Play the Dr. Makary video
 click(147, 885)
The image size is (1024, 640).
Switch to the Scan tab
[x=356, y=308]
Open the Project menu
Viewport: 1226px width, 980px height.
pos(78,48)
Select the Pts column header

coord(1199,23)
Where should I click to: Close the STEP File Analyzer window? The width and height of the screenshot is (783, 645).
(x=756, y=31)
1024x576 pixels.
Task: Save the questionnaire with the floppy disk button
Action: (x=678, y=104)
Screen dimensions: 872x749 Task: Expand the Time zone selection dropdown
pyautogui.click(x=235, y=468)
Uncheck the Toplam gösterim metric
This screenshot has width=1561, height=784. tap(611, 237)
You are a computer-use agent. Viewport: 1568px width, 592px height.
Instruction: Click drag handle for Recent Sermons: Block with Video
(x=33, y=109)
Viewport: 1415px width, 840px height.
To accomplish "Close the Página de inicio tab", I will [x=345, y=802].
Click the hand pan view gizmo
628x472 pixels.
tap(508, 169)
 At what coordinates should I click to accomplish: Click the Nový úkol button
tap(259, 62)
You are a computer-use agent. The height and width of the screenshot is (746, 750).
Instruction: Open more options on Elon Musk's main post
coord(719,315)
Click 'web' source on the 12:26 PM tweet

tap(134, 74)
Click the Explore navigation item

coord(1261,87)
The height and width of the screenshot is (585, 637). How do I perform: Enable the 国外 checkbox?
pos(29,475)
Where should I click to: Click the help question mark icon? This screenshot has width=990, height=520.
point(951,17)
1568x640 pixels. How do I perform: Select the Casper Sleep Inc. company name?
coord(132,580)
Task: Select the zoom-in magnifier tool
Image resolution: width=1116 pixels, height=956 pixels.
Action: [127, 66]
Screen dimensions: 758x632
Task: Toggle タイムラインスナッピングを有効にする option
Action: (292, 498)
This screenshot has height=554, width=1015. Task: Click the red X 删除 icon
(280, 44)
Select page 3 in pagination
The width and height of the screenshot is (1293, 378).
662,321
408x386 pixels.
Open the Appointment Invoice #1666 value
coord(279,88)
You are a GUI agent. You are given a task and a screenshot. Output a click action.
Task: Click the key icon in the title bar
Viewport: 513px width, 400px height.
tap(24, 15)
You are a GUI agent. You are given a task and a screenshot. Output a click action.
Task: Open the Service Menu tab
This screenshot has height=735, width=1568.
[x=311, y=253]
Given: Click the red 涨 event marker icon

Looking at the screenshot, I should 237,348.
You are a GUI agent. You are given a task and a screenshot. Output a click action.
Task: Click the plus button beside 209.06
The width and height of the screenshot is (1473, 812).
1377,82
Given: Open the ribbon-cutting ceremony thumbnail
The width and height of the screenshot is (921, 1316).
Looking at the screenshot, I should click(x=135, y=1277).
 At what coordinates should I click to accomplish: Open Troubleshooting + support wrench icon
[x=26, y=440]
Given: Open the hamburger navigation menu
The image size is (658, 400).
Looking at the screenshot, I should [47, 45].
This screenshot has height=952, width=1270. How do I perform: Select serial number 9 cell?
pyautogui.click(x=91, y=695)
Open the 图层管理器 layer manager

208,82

PROBLEM TO SOLVE -
Could you update the entries from the line containing "Given: Open the hamburger navigation menu" up to and including the final line of the entries, swapping "hamburger navigation menu" for "main menu" and leaving everything else untouched? Return only those lines.

ANSWER -
Given: Open the main menu
The image size is (658, 400).
Looking at the screenshot, I should [47, 45].
This screenshot has height=952, width=1270. How do I perform: Select serial number 9 cell?
pyautogui.click(x=91, y=695)
Open the 图层管理器 layer manager

208,82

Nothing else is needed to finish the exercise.